§ **EXERCISE OBJECTIVE**
If a record contains a picture, skip the picture and transcribe the rest exactly.

◇ ◇ ◇ ◇ ◇ ◇ ◇

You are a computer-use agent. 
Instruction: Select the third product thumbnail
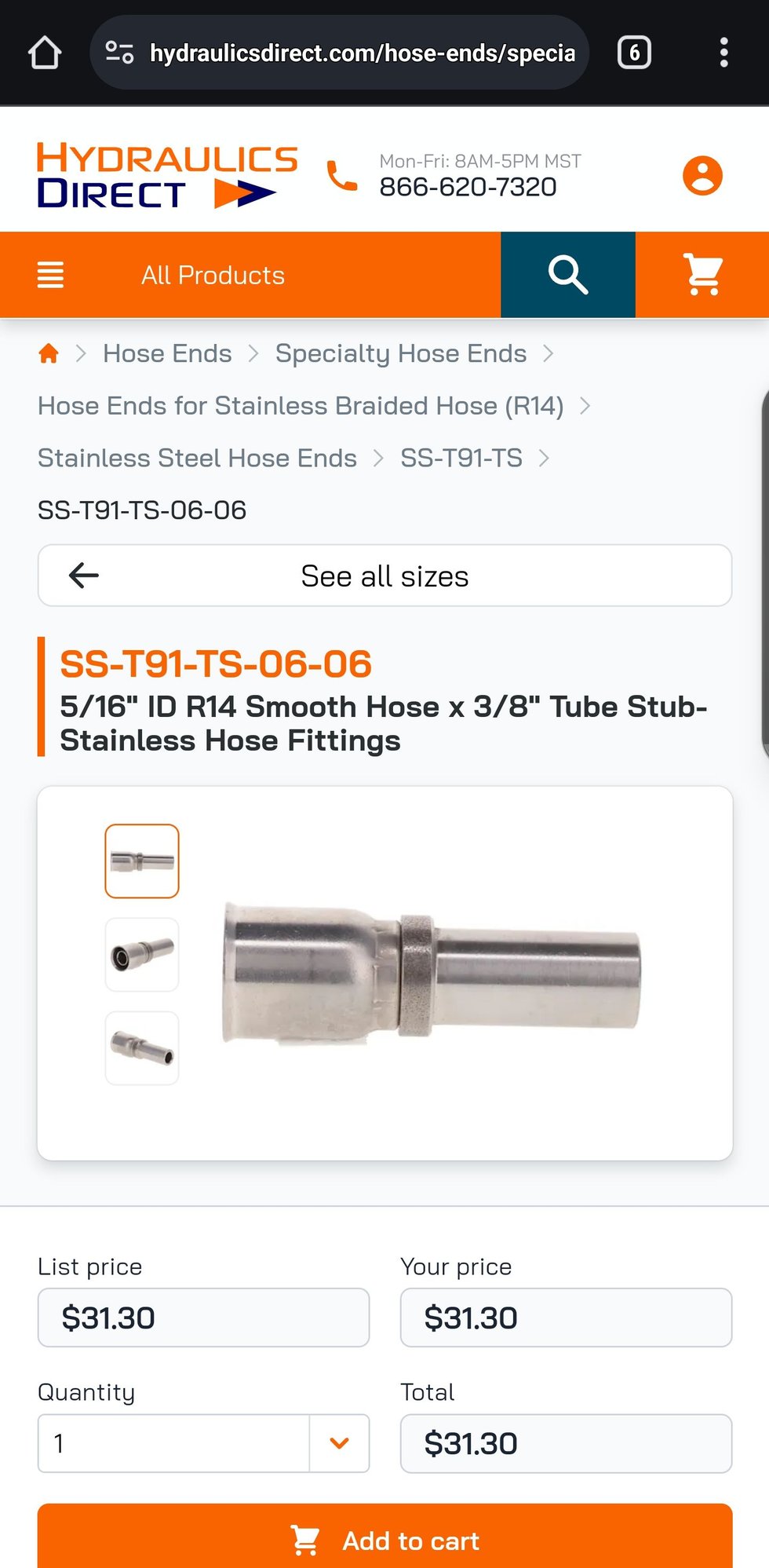[142, 1048]
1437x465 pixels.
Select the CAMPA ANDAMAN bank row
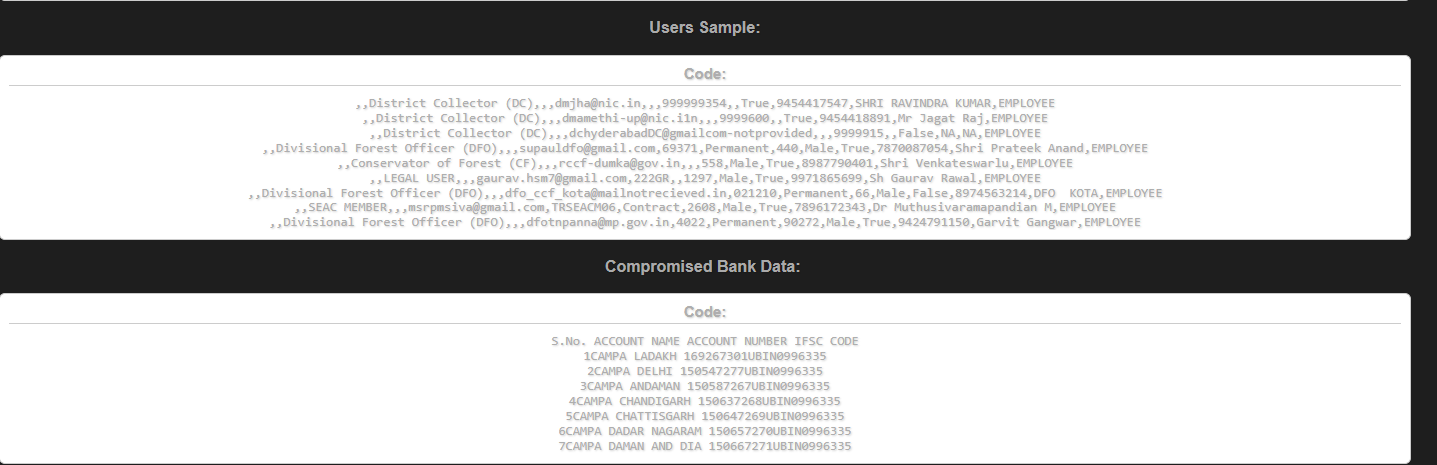point(705,386)
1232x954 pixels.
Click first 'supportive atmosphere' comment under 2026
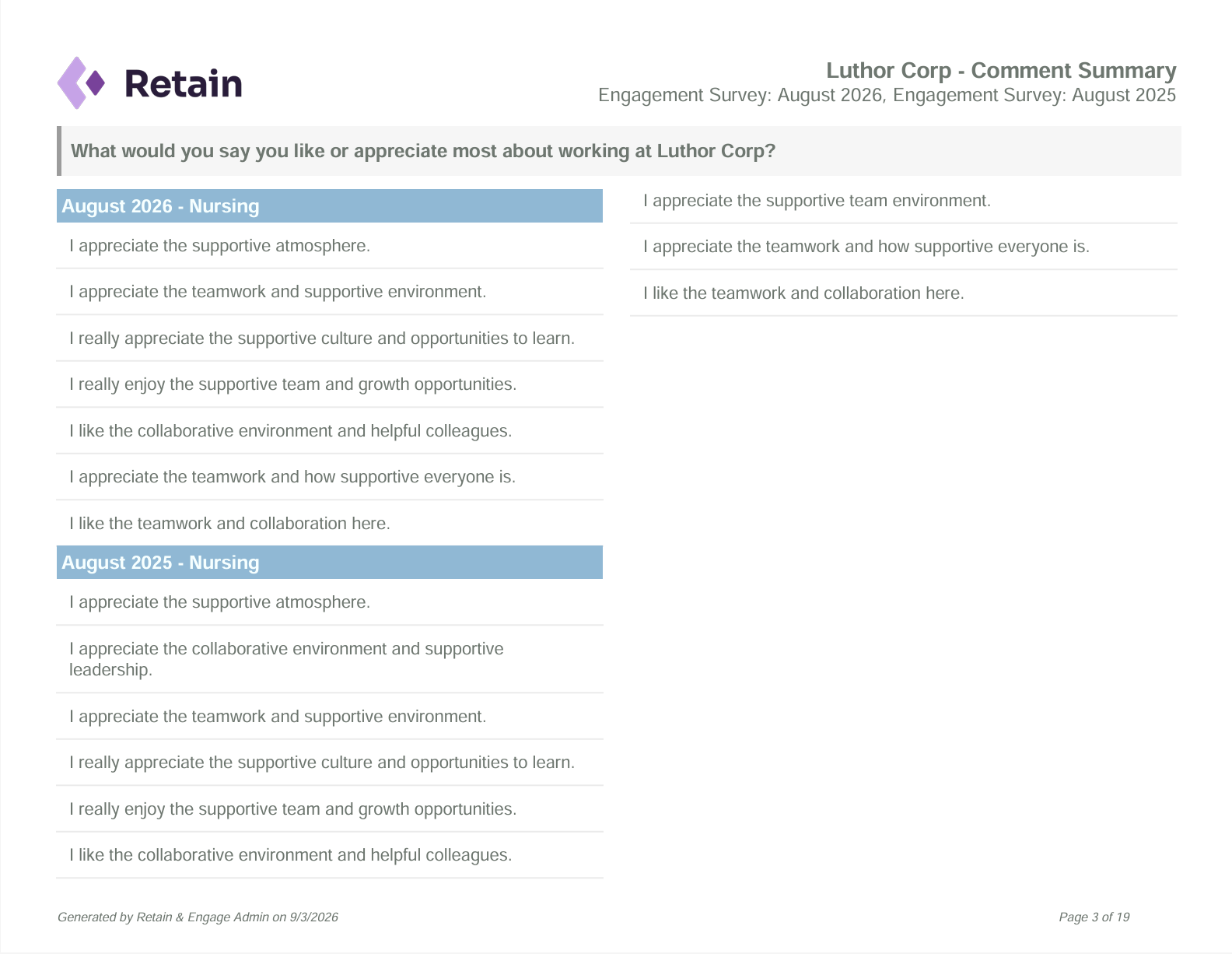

◇ ◇ ◇ ◇ ◇ ◇ ◇

§ **EXERCISE RESPONSE**
You are a computer-use agent. 
Instruction: Select the third product thumbnail
[142, 1048]
1437x465 pixels.
Select the CAMPA ANDAMAN bank row
point(705,386)
1232x954 pixels.
Click first 'supportive atmosphere' comment under 2026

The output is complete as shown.